At least that's the conclusion from an unusual alliance of merchants and consumer advocates fighting against what they say is an unfair, nonnegotiable fee charged by banks that issue credit cards.
They're supporting congressional efforts to establish a negotiation process to set interchange fees, a processing fee that they say currently fattens bankers' wallets and subsidizes credit-card rewards programs. Currently, credit-card issuing banks set these fees. Merchants have no say, and if they wish to accept credit-card payments, they must either raise prices or absorb the fee themselves.
As a result, advocates say, consumers often wind up paying more for goods and services. And the unbanked – those who lack credit cards with rewards benefits, such as frequent-flyer miles – are the hardest hit.
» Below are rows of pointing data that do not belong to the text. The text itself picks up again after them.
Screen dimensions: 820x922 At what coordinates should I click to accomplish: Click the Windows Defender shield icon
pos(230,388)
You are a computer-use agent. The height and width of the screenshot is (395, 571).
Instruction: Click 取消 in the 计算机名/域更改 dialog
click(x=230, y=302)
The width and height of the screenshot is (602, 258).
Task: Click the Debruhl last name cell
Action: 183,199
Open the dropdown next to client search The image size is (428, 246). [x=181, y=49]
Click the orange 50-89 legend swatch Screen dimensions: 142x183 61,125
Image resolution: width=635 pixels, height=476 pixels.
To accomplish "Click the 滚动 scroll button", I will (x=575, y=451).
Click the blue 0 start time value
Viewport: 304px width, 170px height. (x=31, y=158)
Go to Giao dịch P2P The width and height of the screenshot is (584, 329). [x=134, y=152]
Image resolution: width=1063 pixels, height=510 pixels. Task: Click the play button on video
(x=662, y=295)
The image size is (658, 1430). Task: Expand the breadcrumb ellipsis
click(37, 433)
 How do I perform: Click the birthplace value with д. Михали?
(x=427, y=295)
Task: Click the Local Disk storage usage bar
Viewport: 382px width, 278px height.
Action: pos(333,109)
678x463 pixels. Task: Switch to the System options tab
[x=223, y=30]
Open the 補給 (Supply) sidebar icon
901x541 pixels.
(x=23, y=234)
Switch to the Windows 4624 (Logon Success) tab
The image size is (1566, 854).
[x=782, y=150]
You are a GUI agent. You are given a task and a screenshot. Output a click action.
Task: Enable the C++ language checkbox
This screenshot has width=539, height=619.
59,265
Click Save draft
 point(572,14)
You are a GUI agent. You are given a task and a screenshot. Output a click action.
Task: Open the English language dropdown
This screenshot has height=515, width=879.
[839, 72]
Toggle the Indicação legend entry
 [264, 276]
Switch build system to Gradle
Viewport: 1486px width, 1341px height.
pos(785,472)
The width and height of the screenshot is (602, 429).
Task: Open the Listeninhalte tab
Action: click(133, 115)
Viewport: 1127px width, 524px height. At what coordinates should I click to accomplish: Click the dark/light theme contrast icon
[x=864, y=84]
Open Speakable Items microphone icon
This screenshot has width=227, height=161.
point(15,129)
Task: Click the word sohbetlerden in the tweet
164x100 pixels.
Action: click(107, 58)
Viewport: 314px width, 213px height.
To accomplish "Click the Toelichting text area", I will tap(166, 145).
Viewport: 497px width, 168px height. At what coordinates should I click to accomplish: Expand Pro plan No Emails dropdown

"The problem with the interchange fee is the have-nots: They're cross-subsidizing the miles of people who go on a ski vacation," says Edmund Mierzwinski, consumer program director for U.S. PIRG, the Washington-based federation for state public interest research groups.
Credit-card companies dispute arguments that interchange fees are burdensome and question who will benefit from legislation. Interfering with the free market, they say, may increase merchants' profits, while reducing available credit and rewards programs for consumers – without any guarantee of lower prices.
"Retailers pay approximately two pennies on the dollar to accept credit and debit payments. This rate has stayed fairly constant in the past decade – and in fact has decreased in the gas segment. In exchange, retailers see increased revenue, guaranteed and fast payment, and significant fraud protections," Trish Wexler, spokeswoman for the Electronic Payments Coalition, a group that includes payment-card networks, financial-services firms, and financial services trade associations, writes in an e-mail.